(Screenshot and document pointing data)
########

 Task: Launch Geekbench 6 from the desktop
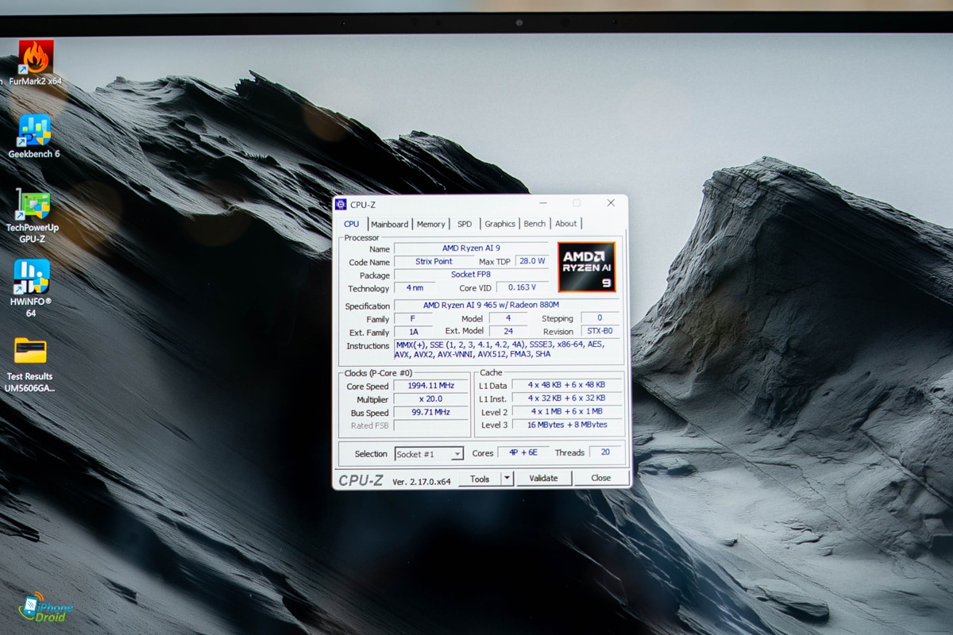34,131
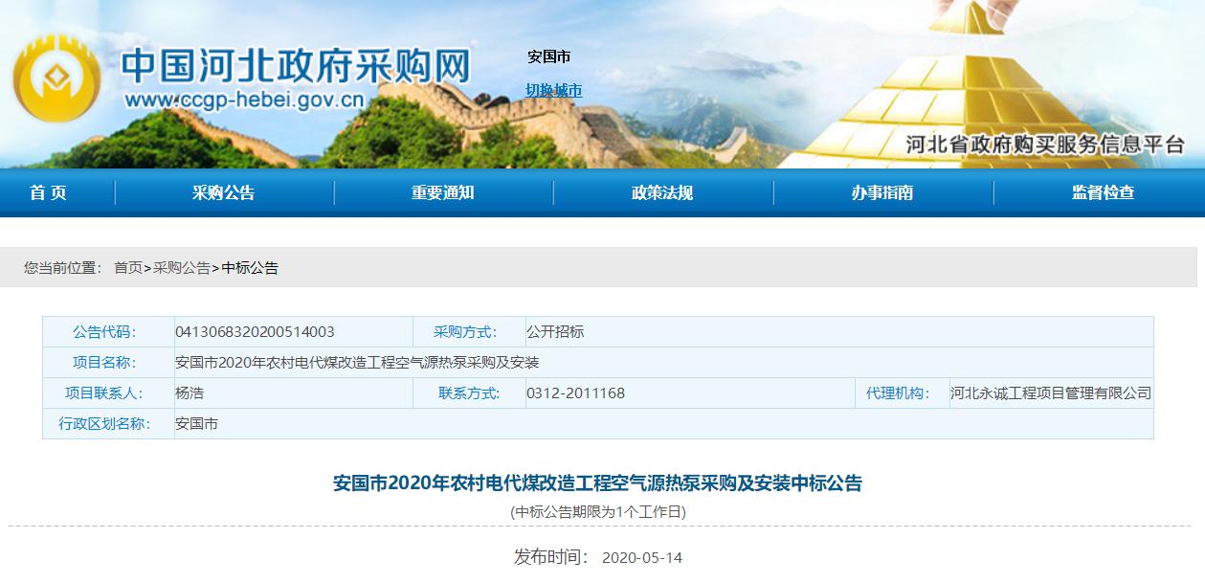Image resolution: width=1205 pixels, height=583 pixels.
Task: Open the 采购公告 navigation menu
Action: coord(223,192)
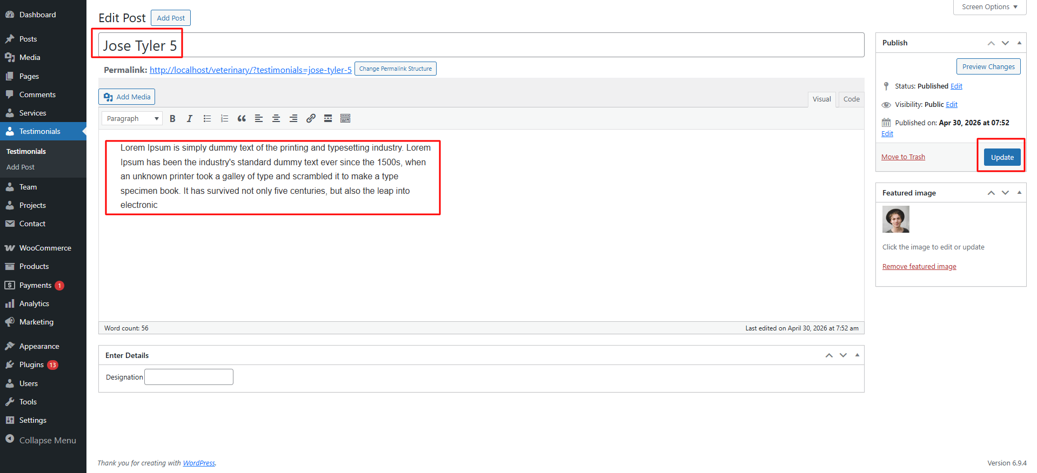Open the Paragraph format dropdown
This screenshot has height=473, width=1037.
132,119
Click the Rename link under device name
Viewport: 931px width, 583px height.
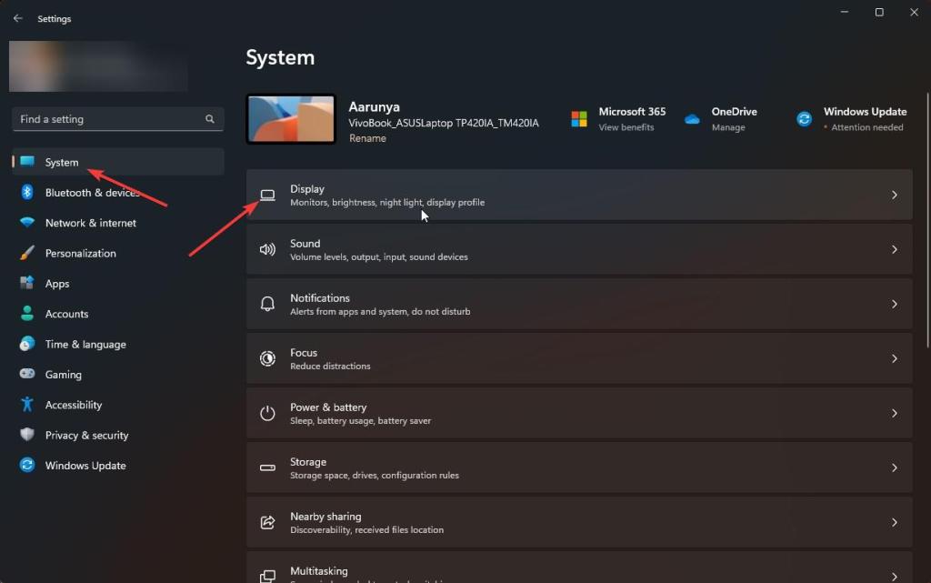(367, 138)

########

> _Your instructions_: Update the material above by replacing "device name" with "computer name" and keeping everything else unchanged. Leave the pictures out of your answer.

> _Solution for this exercise_:
 Task: Launch Geekbench 6 from the desktop
34,131
Image resolution: width=1205 pixels, height=583 pixels.
Task: Open the 采购公告 navigation menu
Action: coord(223,192)
Open the Paragraph format dropdown
This screenshot has height=473, width=1037.
132,119
Click the Rename link under computer name
Viewport: 931px width, 583px height.
(367, 138)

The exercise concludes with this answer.